The doctor said if he won't open his eyes in the next eight hours he will slip into the coma.
Everyone went home but Me and Rudra are still here for Ansh.
Every time I look at my Ansh from the window of his ward, my heart clenches to see him laying on the bed like a lifeless body. His face is looking so dull and pale. I haven't seen my Ansh like this ever.
He was always there for me when I needed him but Now when I need him the most he isn't with me.
Ansh you can't always lay like this the whole time.
All this time, I wasn't able to have the courage to go inside.
My legs are refusing to go inside to see him like this.

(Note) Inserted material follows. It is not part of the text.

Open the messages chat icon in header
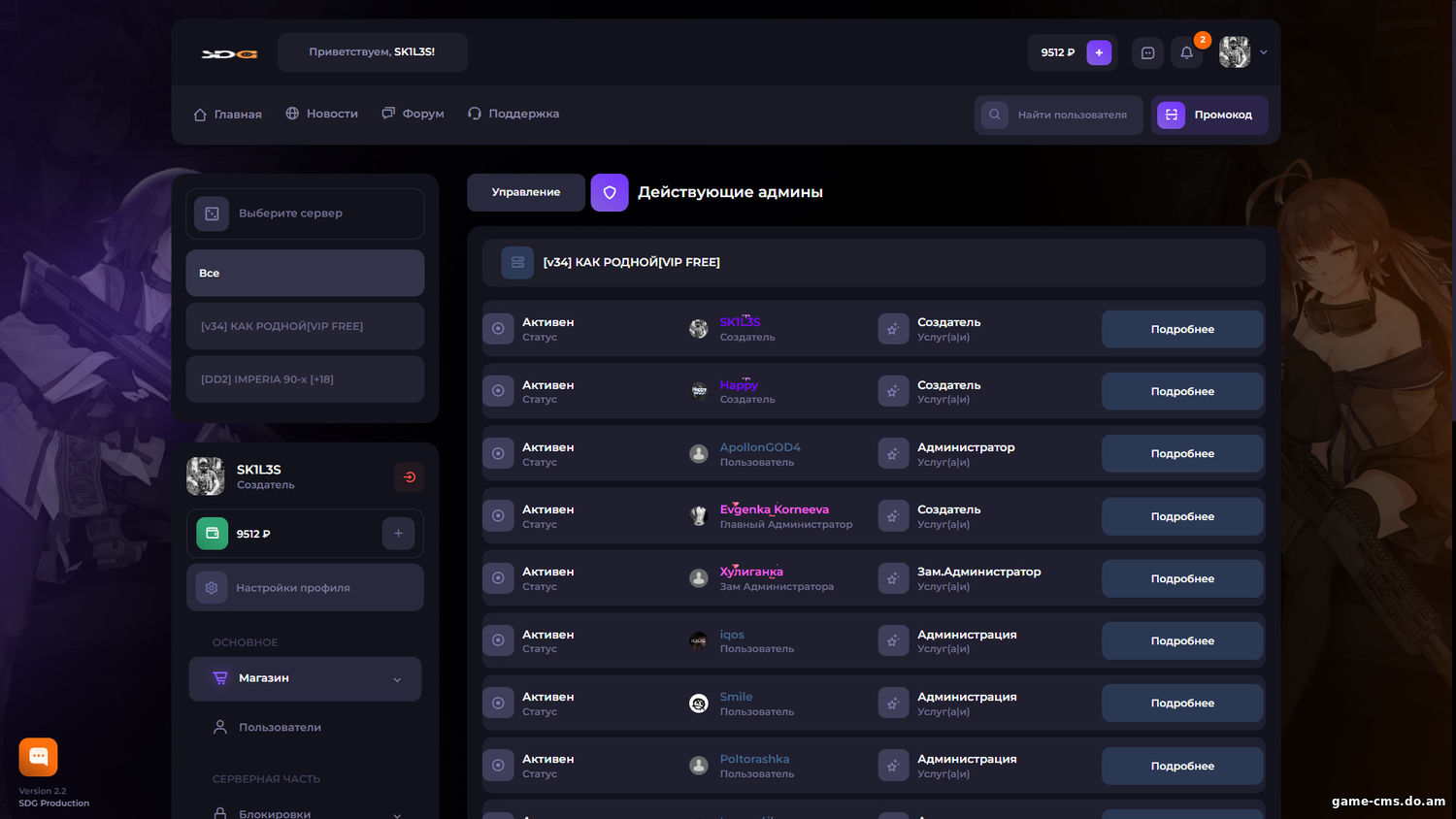pos(1147,52)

A long tear escaped from my eyes. Somehow, I managed to convince Rian to go home but for the first time, I looked at him crying like a mess. I mean he is a child and every child cries but I never seen him crying like this ever.
But then Maa told me this is nothing compared to what was his condition when I was into the coma for whole fucking three months.
Not only him! But my ansh also, they both never cried in front of each other you know why,
Because they hadn't wanted me to hear their cries so that I can't feel guilty for the reason behind that state of them.
They both cried silently but never showed anyone especially each other to make themselves strong.
My mind stops working whenever I think about how Ansh managed everything at that time.
How he managed to console my baby everyday!
How he managed to smile everyday just for my baby so that he doesn't cry but from inside he was crying daily!
It's just forty hours and I am not able to handle anything but how he managed everything for three months this makes me feel ashamed of myself.